= EXCERPTED DATA =
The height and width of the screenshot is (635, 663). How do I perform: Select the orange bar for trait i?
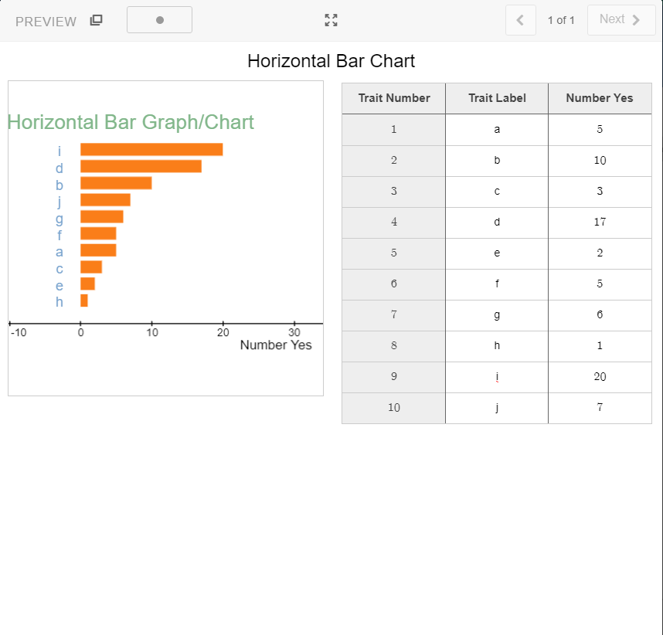[x=151, y=150]
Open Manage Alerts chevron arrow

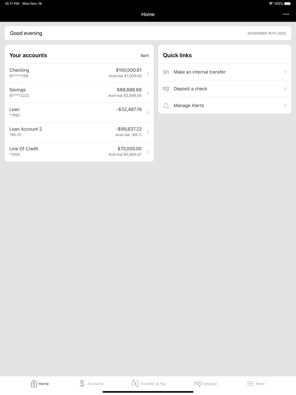point(285,106)
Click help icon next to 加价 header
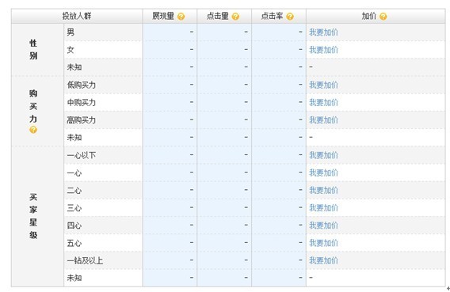Image resolution: width=450 pixels, height=292 pixels. tap(383, 17)
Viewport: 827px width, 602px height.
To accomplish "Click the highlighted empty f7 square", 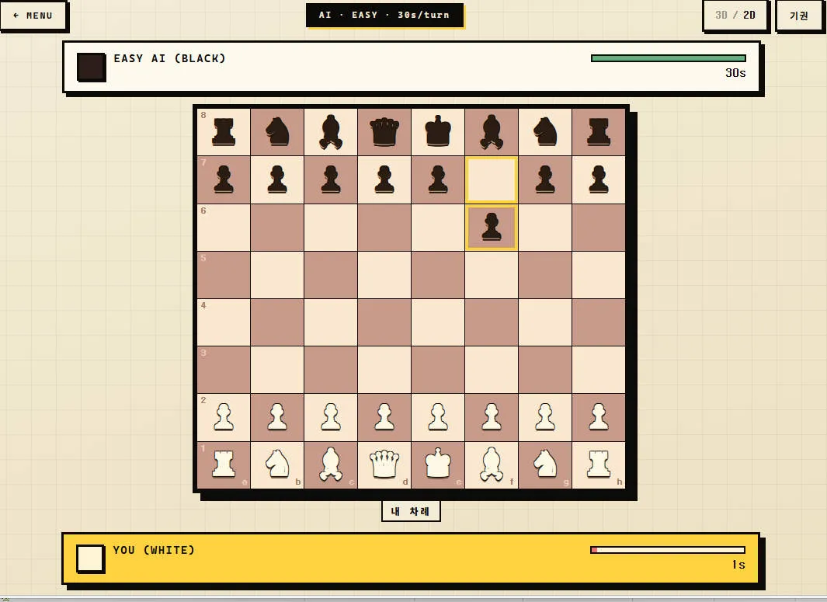I will 492,179.
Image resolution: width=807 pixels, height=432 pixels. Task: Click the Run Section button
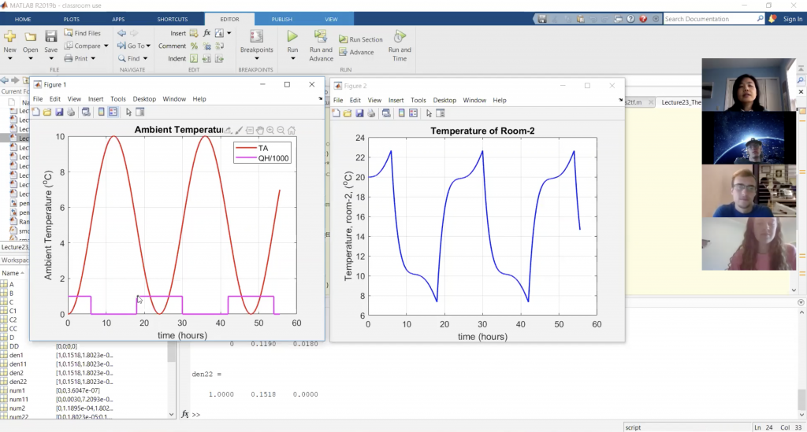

= ASSIGNMENT =
Exactly as written, repeat the lines from the beginning of the entries up to and including the line with "Viewport: 827px width, 602px height.", but not the pictures.

= ANSWER TO THE PROBLEM =
The height and width of the screenshot is (635, 663). How do I perform: Select the orange bar for trait i?
[x=151, y=150]
Open Manage Alerts chevron arrow

point(285,106)
Click help icon next to 加价 header
Image resolution: width=450 pixels, height=292 pixels. tap(383, 17)
Viewport: 827px width, 602px height.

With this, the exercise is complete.